By Dan Perretta
Everyone has a handful of albums that seem to stay with them no matter what and, for me, Helms Alee’s 2014 release, “Sleepwalking Sailors”, is one of mine. Their most recent release, “Stillcide”, is equally amazing, but “Sleepwalking Sailors” just holds a special place in my rotation. My ever-shifting top ten list consistently has this beast towards the top. To be perfectly honest, the album art can tell you everything about what you are about to experience upon pressing play. “Sleepwalking Sailors” is deep, heavy, ethereal and just damn interesting.
Helms Alee is a three-piece from Seattle, WA. They always seems to challenge my perception of the heavy genre with every album they release. Whenever someone asks me to describe the music, I find myself avoiding genre specific language and in the end I simply concede and say, “You just have to listen to it.” The vocals go from soothing, spacey cleans to deep, heartfelt yells. Not screams. Yells. The same can be said for the guitar work on the album. All of the guitar parts really lend to the melody of the music and help give it that spacey and deep sound. Then as the song intensifies, so does the guitar, but it still never overpowers the song. The use of reverb and delay throughout the album also give it that far off feeling, like you are blissfully floating through darkened waters. The best example of which is in the beginning of the track, “Slow Beef”. Also, for instance, in the track, “New West”, the leads do so much to set the mood and tone of the song, it just would not work without them. Another thing to note is the bass pulls double duty on this album. It does exactly what bass is meant to do, which is hold it down, so to speak, but with added distortion and fuzz, often acts as a rhythm guitar. The drumming is absolutely perfect. I found my self really digging the fills and symbol work. It is not that it is anything entirely difficult for an experienced drummer, of course, but it is another great example of a musician knowing exactly what the song and album need. The drumming choices help keep a lot of these songs memorable and interesting.

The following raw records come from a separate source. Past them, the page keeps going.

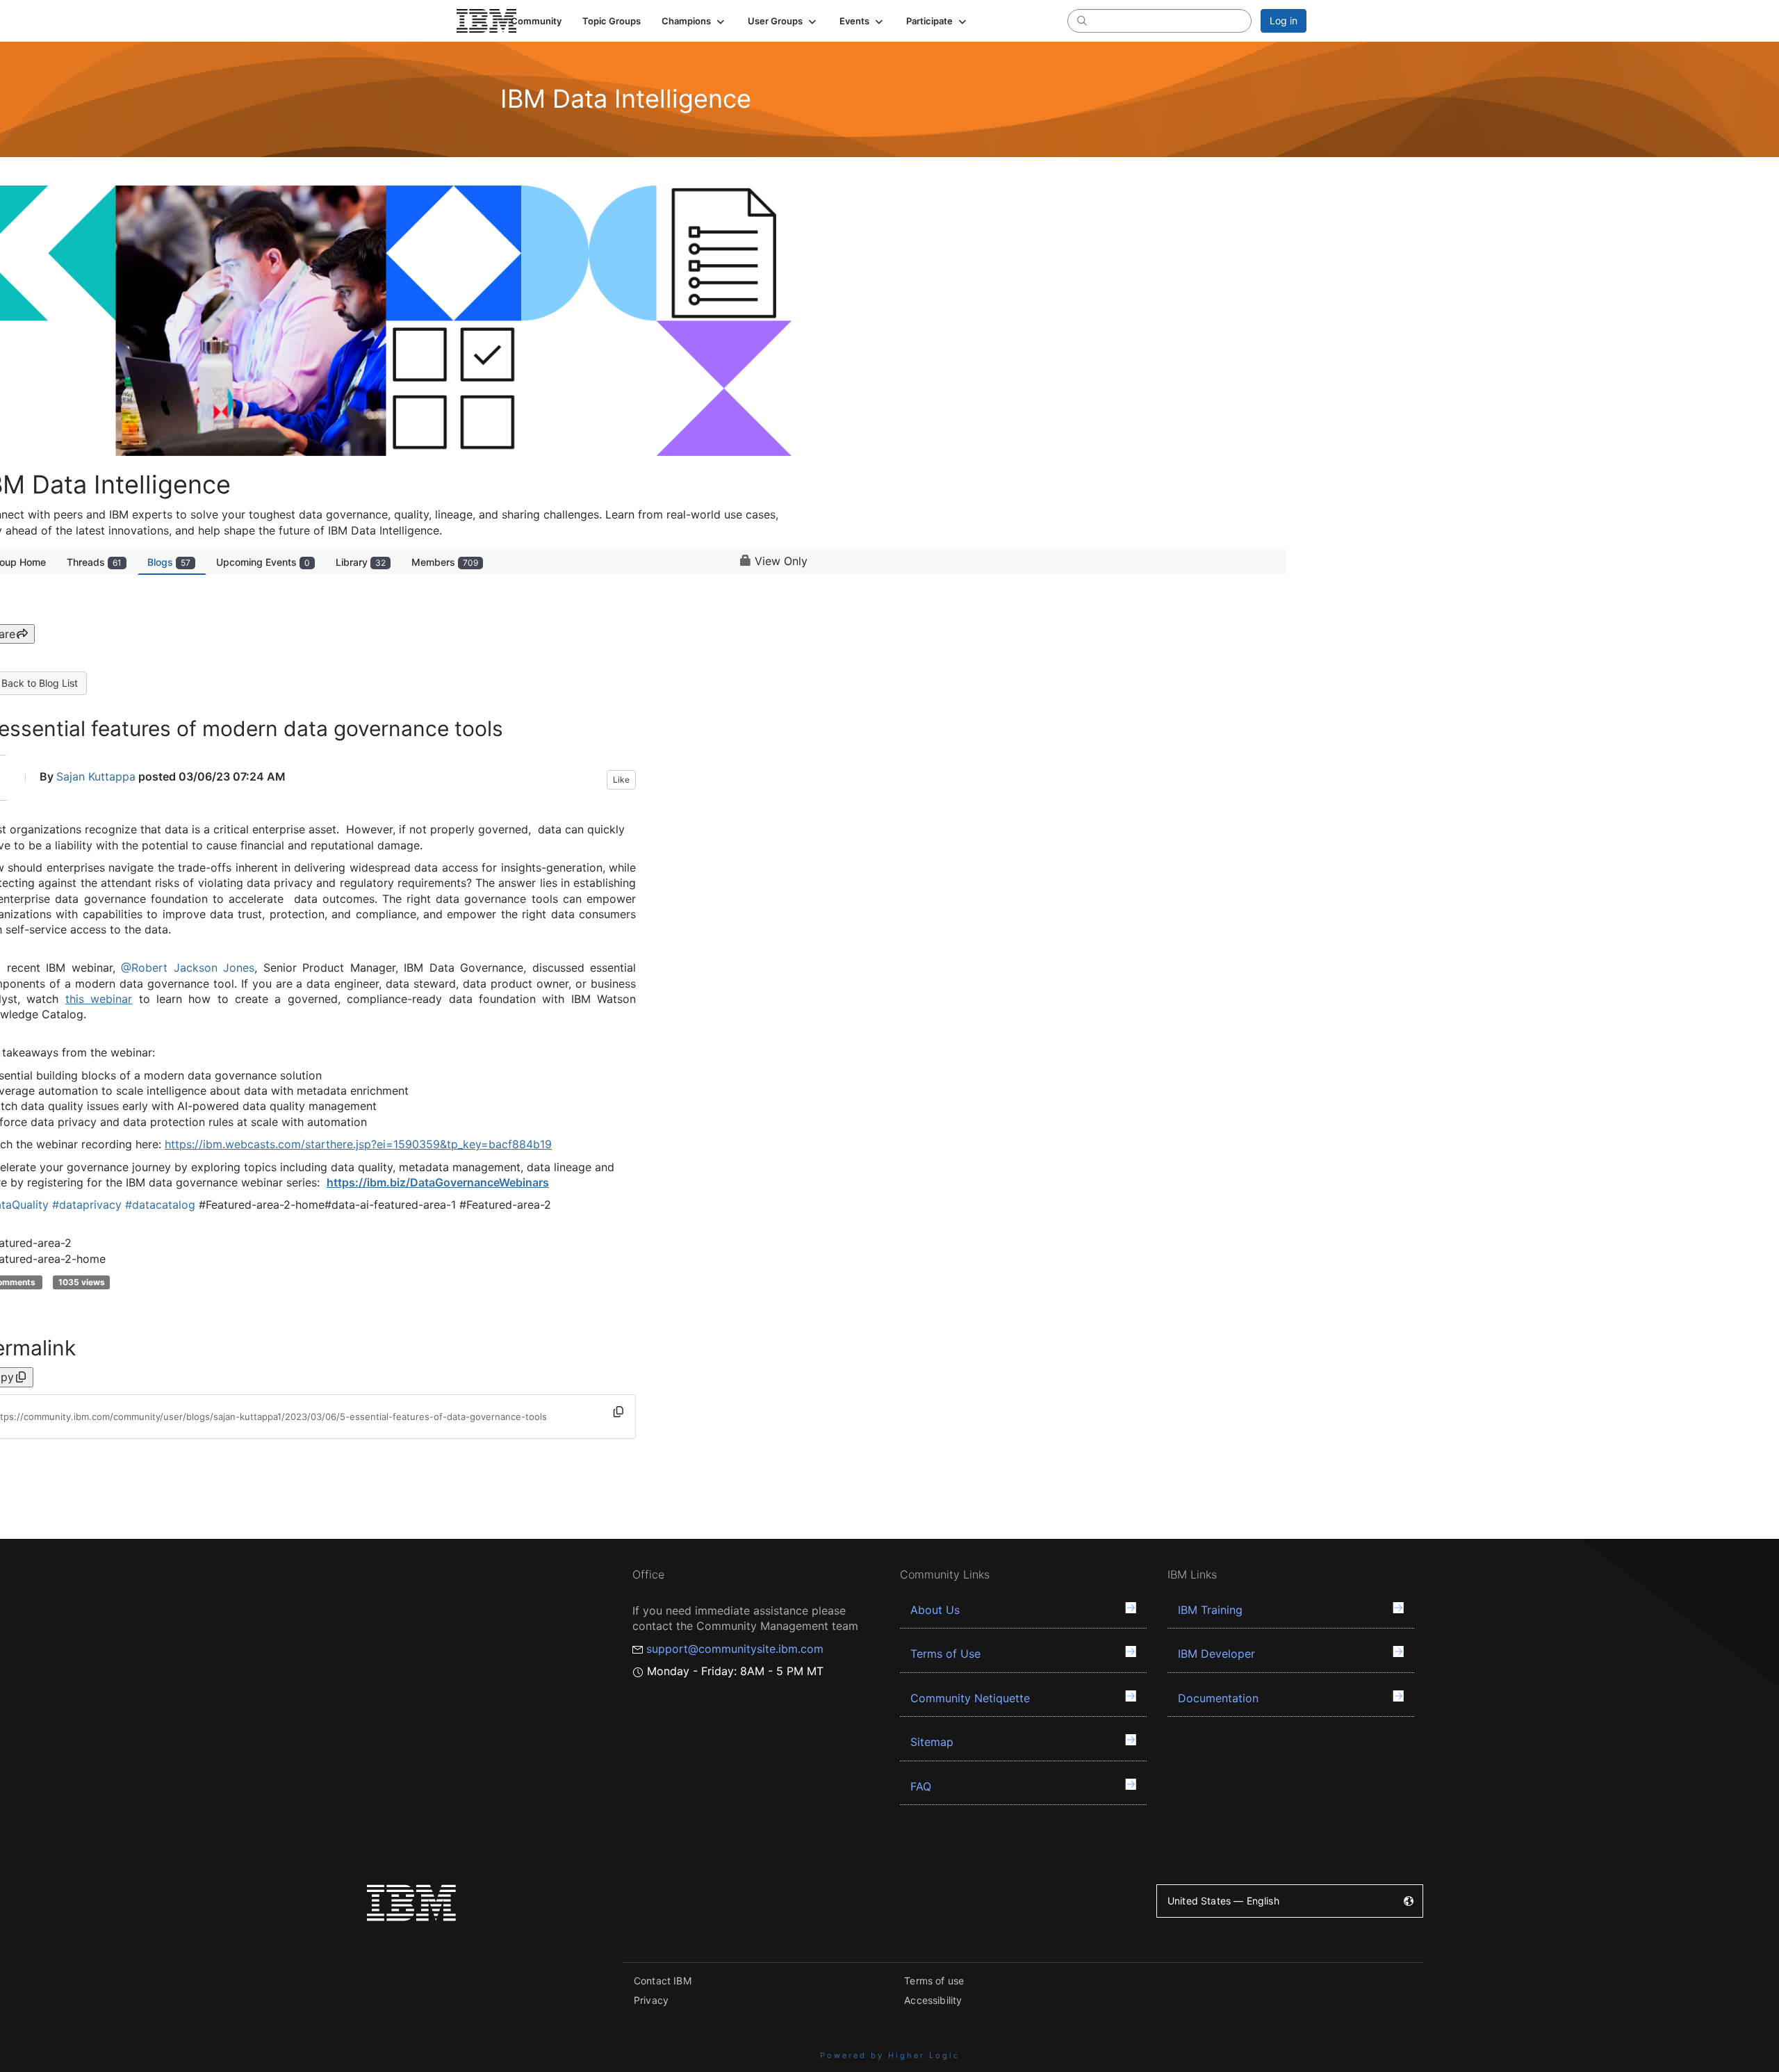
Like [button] (621, 779)
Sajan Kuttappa (96, 776)
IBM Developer (1216, 1654)
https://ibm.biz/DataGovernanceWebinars (438, 1182)
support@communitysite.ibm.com (734, 1649)
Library (361, 562)
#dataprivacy (87, 1205)
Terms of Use (945, 1654)
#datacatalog (160, 1205)
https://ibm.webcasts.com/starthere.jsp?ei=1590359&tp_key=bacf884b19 (358, 1144)
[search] (1082, 20)
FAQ (920, 1786)
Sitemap (931, 1742)
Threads (94, 562)
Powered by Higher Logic (890, 2055)
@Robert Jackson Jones (187, 967)
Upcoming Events (263, 562)
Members (444, 562)
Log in (1283, 20)
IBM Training (1210, 1610)
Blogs (168, 562)
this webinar (98, 999)
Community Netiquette (970, 1698)
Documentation (1218, 1698)
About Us (935, 1610)
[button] (694, 20)
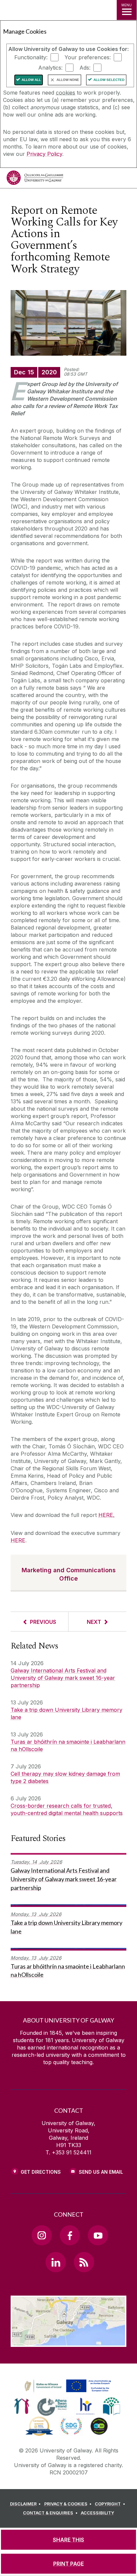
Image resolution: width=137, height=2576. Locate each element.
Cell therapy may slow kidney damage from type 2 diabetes (65, 1777)
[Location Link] (68, 2342)
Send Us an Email (101, 2172)
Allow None (68, 80)
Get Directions (41, 2172)
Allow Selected (108, 80)
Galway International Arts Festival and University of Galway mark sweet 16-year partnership (63, 1677)
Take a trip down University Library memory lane (66, 1713)
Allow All (31, 80)
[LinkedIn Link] (56, 2262)
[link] (66, 2386)
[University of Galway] (35, 179)
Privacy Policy (44, 154)
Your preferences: (88, 57)
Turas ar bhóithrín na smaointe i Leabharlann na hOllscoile (68, 1745)
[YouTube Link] (98, 2235)
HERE (105, 1515)
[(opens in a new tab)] (68, 2392)
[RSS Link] (84, 2262)
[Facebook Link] (70, 2235)
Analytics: (50, 67)
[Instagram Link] (42, 2235)
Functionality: (31, 57)
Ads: (84, 67)
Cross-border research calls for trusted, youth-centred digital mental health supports (67, 1809)
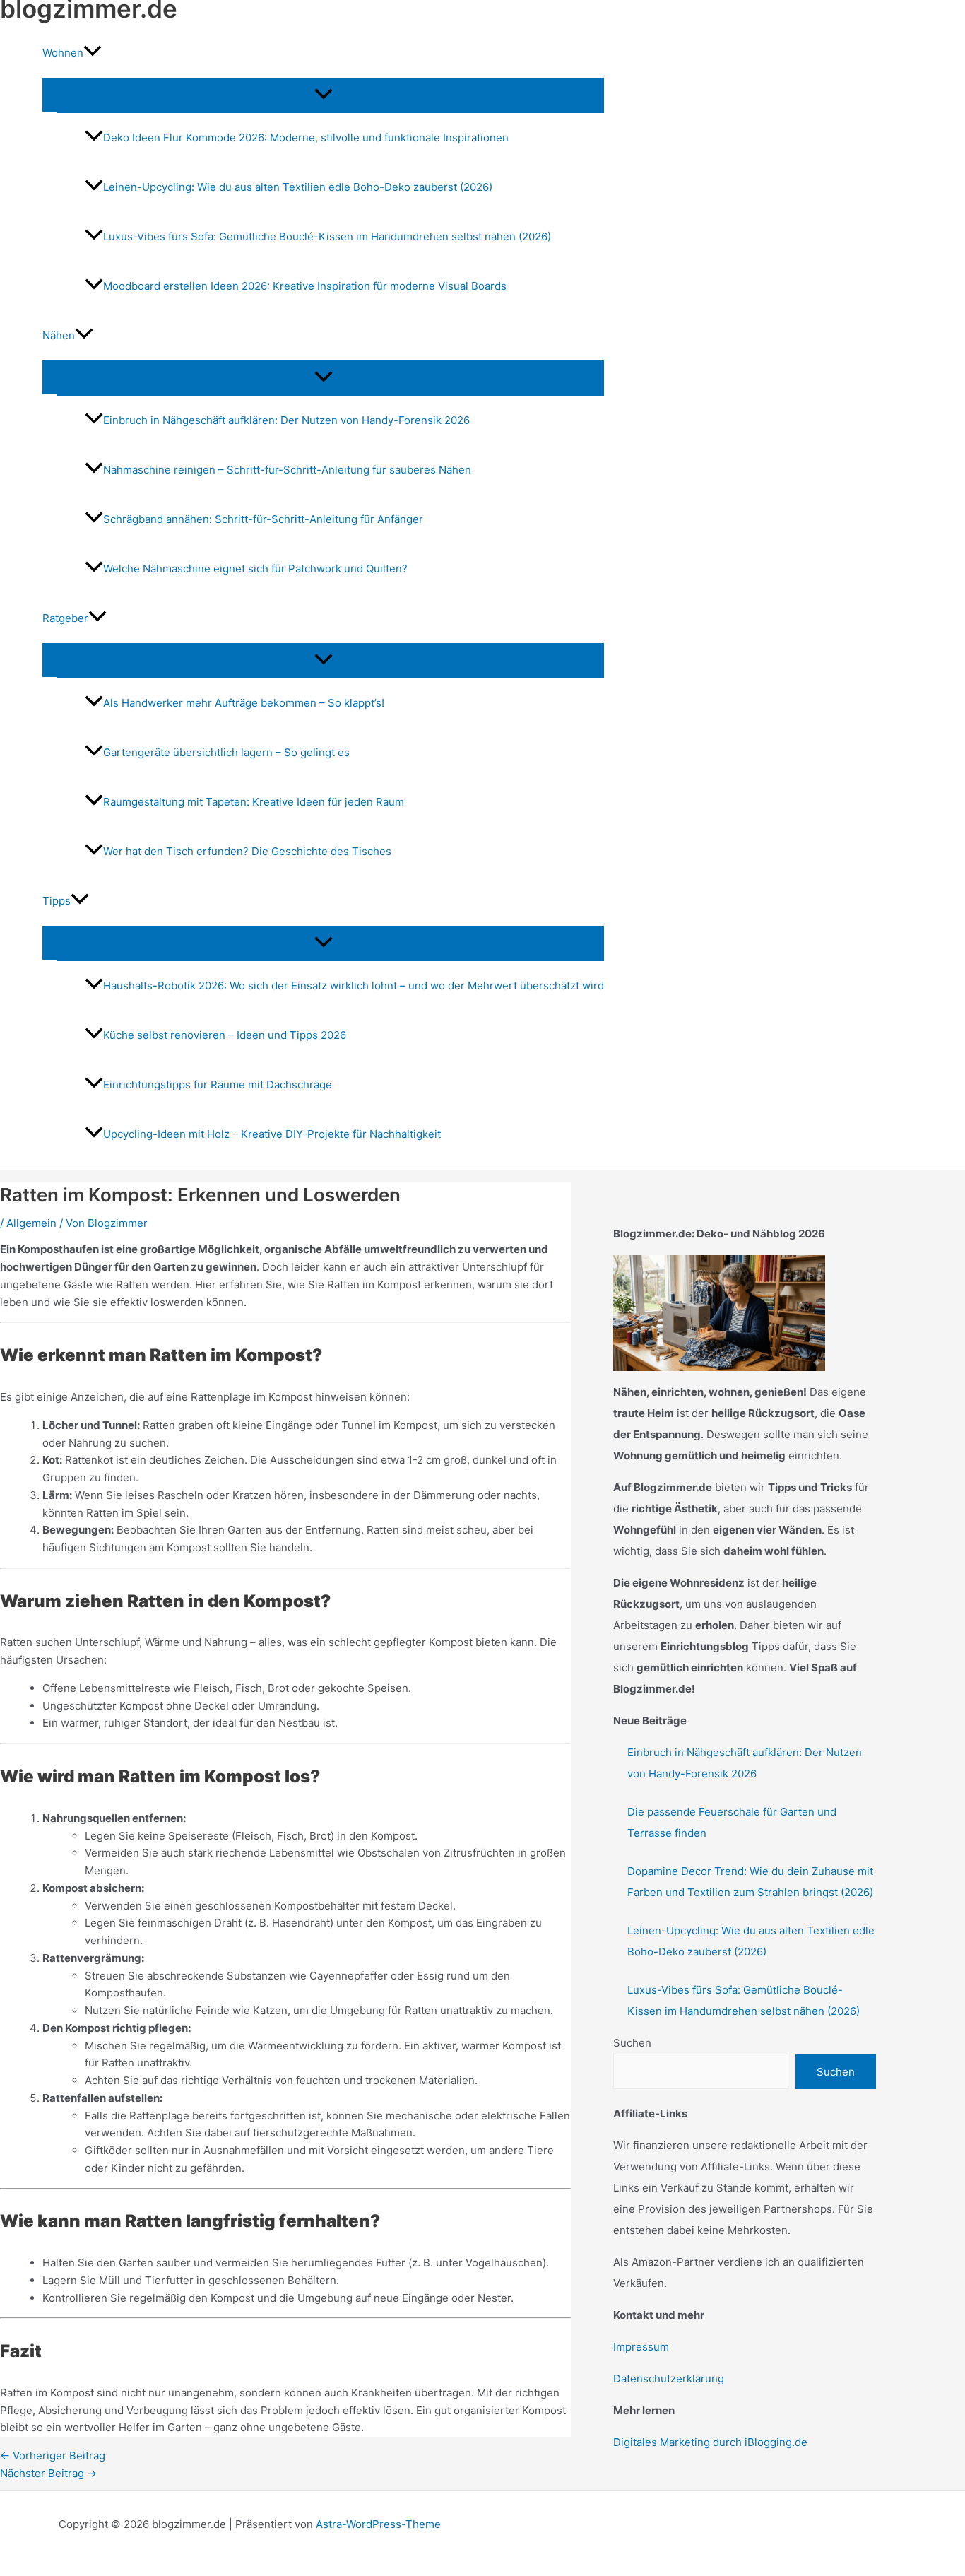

“Sleepwalking Sailors” is the kind of album you get from a band that works extremely well together. There is no piece of the puzzle that consistently sticks out or does not fit. The entire album is cohesive from beginning to end and every song is in the right spot, every note carefully chosen, every beat purposefully placed. If I had to classify it, I would say that Helms Alee falls into the general metal genre, but they are so much more than that. You just have to listen to it.